Tales of the Black Swan

Children’s stories are cautionary tales that help to relay messages of right and wrong, good and bad, and somehow our hero always pulls through.

Yesterday in a presentation at our Balaton Group Meeting by Dick Barber, a Duke University oceanographer known for his work on El Nino, we heard a story about black swans, which for me was the ultimate cautionary tale. The Black Swan, a theory made popular again recently by Nassim Nicholas Taleb in his book by the same name, is a large-impact, hard-to-predict, and rare event beyond the realm of normal expectations. Black Swan was adopted as a metaphor for this phenomena because in the 17th century the Europeans, who felt they knew everything about swans, including that they were white, were astounded to find a black swan in Australia. Their science had not predicted that and there was no way it could have.

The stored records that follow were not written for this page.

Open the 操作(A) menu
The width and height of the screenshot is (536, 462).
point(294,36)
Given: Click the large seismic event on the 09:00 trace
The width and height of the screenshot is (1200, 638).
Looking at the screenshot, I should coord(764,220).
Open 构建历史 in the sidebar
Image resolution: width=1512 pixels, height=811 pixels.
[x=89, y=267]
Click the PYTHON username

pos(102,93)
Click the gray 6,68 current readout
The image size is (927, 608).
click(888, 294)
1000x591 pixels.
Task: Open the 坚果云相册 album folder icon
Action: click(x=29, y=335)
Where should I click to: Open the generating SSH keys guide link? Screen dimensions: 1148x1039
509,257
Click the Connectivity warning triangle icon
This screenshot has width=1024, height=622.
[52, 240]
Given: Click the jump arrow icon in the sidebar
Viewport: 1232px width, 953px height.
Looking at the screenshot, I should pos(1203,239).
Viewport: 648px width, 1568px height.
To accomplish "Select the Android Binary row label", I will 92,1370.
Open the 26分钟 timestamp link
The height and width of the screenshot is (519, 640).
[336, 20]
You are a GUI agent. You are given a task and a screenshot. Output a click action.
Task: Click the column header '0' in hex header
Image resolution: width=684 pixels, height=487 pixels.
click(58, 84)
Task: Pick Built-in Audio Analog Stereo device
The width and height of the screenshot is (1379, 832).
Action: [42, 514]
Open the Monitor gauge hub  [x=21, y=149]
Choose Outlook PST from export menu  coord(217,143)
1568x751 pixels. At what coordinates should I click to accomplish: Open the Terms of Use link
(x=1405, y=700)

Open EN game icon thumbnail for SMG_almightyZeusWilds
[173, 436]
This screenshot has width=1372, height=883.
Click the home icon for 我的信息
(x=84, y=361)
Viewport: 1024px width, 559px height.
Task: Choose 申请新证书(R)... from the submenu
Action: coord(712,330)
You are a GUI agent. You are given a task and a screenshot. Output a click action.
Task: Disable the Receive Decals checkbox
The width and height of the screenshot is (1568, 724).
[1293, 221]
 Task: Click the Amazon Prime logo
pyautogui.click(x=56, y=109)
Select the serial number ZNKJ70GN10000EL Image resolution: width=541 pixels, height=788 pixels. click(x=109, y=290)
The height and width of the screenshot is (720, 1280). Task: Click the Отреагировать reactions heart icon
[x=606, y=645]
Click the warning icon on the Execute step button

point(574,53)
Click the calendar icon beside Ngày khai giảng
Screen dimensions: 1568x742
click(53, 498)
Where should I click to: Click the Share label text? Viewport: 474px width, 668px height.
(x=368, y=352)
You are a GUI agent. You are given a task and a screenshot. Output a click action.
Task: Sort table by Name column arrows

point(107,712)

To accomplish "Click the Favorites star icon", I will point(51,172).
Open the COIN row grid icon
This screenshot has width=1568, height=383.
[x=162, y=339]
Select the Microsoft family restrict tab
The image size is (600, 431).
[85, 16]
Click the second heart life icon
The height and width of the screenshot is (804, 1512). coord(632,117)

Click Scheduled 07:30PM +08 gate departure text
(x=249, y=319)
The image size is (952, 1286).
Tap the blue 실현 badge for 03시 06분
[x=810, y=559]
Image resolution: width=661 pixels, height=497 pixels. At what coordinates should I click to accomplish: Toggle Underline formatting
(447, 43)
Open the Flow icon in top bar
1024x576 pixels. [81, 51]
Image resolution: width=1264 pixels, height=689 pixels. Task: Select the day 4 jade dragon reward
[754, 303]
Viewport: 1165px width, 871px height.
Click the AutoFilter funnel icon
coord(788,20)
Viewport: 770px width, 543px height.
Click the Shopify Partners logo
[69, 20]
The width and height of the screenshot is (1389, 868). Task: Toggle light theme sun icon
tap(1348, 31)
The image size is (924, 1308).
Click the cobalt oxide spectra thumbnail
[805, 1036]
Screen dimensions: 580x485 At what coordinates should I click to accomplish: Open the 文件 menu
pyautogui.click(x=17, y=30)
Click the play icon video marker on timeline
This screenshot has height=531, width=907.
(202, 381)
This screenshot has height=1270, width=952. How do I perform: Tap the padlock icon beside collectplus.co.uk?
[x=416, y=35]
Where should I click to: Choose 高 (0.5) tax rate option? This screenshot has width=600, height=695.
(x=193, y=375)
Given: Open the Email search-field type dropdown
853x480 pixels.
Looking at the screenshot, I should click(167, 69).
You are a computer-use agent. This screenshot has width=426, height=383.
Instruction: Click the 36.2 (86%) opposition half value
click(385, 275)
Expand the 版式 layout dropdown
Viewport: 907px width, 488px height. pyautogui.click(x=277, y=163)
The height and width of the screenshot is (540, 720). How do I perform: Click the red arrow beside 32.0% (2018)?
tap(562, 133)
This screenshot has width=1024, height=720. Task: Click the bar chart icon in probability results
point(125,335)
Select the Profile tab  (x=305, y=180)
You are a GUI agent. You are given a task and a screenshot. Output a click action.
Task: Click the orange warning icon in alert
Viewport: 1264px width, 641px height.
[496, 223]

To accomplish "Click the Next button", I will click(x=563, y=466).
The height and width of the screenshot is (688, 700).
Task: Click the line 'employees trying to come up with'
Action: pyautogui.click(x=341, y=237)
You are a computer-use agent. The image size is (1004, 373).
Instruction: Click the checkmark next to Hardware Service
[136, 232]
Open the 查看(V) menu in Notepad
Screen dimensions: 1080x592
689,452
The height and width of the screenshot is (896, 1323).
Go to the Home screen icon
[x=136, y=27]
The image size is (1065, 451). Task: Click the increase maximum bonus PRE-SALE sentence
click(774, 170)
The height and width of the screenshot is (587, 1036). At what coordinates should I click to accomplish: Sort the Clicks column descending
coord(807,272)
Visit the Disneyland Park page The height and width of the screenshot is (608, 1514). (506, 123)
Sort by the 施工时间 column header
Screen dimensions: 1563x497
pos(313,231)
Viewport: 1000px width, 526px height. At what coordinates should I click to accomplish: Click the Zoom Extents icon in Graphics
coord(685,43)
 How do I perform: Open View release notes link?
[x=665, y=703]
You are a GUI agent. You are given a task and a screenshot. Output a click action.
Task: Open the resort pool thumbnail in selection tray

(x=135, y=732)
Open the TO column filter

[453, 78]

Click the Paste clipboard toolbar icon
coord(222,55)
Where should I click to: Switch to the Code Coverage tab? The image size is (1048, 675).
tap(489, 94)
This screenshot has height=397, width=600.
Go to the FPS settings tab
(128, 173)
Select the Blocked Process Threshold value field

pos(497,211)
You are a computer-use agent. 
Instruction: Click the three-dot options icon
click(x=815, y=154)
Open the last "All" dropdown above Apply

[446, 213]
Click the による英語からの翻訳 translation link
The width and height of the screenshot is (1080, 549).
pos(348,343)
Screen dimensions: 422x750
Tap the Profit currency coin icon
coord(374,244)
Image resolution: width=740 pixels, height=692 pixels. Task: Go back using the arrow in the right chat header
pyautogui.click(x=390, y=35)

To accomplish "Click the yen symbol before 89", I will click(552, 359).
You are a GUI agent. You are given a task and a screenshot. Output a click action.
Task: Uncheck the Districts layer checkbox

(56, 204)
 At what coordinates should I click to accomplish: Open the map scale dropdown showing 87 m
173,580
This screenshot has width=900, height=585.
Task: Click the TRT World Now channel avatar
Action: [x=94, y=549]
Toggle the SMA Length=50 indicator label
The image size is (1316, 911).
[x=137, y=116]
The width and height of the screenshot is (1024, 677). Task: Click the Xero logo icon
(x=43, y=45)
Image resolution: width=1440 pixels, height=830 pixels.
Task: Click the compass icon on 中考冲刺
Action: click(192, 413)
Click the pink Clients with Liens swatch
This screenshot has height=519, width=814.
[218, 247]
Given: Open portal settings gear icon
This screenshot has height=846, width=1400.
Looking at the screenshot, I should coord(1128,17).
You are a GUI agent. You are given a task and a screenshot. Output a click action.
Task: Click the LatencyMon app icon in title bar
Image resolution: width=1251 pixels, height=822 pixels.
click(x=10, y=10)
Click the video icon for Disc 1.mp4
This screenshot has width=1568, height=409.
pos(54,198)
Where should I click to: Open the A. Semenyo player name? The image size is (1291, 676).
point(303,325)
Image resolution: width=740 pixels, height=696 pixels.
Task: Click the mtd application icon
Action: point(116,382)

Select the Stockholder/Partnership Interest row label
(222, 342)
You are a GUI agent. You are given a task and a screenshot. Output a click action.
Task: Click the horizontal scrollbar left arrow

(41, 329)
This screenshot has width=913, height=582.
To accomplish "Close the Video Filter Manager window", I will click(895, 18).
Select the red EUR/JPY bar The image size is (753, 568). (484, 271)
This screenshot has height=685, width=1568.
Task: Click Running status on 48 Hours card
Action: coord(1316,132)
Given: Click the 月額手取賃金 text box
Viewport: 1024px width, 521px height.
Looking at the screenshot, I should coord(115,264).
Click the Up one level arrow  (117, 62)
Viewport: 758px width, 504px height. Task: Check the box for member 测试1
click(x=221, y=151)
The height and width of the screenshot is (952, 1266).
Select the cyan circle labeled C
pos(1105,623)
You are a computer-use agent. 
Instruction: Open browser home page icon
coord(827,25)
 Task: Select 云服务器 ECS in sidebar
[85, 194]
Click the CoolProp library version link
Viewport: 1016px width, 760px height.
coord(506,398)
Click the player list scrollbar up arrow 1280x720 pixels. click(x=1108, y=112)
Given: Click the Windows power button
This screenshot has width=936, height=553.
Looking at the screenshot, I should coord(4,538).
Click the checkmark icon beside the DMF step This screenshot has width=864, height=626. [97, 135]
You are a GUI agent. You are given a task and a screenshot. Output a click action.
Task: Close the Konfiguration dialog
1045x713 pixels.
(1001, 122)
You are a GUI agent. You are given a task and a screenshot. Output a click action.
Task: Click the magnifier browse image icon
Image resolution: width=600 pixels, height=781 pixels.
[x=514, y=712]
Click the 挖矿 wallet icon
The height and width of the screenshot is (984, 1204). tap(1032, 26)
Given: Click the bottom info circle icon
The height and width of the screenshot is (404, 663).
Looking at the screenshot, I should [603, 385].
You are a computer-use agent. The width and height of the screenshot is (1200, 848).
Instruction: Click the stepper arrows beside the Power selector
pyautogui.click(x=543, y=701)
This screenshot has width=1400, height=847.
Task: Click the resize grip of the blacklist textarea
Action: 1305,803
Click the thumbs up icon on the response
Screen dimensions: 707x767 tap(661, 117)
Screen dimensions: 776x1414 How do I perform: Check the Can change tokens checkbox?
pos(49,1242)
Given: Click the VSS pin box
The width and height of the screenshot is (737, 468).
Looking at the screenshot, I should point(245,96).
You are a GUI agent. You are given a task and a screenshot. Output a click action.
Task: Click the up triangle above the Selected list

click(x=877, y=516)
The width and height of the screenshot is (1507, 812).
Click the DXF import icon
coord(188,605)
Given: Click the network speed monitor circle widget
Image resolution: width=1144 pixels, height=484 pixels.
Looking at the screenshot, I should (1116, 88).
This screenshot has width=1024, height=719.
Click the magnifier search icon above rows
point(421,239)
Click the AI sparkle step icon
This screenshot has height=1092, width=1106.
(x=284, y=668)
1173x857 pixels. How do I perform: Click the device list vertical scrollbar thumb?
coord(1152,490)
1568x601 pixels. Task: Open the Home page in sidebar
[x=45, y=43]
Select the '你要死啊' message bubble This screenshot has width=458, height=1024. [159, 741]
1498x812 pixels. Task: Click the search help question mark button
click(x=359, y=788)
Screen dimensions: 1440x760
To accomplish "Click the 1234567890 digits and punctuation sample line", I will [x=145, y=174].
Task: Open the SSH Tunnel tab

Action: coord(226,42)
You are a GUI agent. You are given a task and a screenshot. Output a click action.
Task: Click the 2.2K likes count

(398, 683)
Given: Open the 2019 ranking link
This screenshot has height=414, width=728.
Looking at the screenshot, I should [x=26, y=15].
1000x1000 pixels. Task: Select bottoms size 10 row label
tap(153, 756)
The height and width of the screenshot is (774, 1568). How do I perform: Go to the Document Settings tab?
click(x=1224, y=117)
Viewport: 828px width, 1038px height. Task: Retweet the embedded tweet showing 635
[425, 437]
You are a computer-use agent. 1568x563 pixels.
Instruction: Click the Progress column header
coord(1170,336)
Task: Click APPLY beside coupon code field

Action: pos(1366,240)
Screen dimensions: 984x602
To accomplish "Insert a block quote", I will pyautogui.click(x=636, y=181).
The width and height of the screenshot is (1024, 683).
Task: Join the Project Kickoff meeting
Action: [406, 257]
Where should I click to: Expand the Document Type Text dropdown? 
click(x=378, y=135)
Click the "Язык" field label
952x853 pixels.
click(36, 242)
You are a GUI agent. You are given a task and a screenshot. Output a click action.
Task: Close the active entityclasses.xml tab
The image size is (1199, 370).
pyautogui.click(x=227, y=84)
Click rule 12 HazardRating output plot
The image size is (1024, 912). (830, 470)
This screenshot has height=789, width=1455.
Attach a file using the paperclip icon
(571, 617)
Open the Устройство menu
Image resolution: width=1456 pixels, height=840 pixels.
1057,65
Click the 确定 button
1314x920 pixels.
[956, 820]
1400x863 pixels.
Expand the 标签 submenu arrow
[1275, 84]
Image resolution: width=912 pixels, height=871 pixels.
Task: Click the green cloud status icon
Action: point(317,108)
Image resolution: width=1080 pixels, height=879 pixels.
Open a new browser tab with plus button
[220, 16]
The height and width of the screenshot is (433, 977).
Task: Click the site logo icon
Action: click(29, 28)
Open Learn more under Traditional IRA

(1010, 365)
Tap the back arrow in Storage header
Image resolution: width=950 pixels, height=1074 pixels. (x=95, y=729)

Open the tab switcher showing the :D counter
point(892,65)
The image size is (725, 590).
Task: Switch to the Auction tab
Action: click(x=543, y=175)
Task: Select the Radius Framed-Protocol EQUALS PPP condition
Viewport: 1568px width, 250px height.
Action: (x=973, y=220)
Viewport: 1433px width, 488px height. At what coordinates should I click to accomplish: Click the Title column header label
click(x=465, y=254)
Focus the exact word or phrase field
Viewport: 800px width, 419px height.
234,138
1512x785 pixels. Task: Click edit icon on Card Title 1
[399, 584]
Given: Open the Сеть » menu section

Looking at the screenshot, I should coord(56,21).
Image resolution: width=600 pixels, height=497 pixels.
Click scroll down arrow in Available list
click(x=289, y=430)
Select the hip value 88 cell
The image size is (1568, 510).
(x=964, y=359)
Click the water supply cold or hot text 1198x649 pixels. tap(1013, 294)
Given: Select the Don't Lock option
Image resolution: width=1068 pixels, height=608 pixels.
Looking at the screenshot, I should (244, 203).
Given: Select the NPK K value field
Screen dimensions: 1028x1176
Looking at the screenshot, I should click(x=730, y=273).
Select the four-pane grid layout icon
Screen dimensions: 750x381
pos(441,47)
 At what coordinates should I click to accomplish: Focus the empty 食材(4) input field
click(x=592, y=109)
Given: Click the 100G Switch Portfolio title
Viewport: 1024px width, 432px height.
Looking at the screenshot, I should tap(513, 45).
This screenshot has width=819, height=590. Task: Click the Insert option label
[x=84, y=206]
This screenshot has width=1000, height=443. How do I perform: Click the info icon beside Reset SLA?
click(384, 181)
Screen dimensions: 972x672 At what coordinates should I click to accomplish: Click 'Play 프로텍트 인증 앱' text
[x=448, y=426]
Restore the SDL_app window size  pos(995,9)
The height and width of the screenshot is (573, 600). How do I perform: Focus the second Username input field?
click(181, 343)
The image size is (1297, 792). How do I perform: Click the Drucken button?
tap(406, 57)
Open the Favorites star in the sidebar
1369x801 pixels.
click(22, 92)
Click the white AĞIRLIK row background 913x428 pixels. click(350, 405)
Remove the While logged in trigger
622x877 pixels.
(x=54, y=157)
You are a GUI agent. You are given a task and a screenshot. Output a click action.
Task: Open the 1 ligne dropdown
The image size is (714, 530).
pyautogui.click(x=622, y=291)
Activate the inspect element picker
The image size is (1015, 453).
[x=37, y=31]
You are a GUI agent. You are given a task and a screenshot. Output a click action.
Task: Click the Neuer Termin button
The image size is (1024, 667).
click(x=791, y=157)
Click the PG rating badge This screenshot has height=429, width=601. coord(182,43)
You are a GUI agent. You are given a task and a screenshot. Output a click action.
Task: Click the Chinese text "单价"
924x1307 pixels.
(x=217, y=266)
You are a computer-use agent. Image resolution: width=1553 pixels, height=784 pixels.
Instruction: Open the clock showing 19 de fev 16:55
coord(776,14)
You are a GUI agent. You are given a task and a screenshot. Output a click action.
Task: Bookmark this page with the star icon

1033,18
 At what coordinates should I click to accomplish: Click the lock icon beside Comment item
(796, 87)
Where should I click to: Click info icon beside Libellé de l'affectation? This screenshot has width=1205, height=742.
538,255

Dick Barber invoked the Black Swan concept in his talk about our oceans’ response to climate change and our global climate regime. Our climate regime sits in a narrow band of plus/minus 18 degrees and has stayed there for 4 million years (Dick said that this fact shakes his faith in atheism). The group asked him if climate change could cause this regime to shift or flip. Because our models are built with historical information, they simply cannot predict these events; they are “new under the sun”. Dick said that there might be two examples of climate regime shift/flip, Mars which froze and Venus which evaporated. Neither is a very cheery story.

Could our earth’s climate regime flip? We simply do not know, our models have no way to tell us. If the black swan is a cautionary tale, does our hero pull through in the end?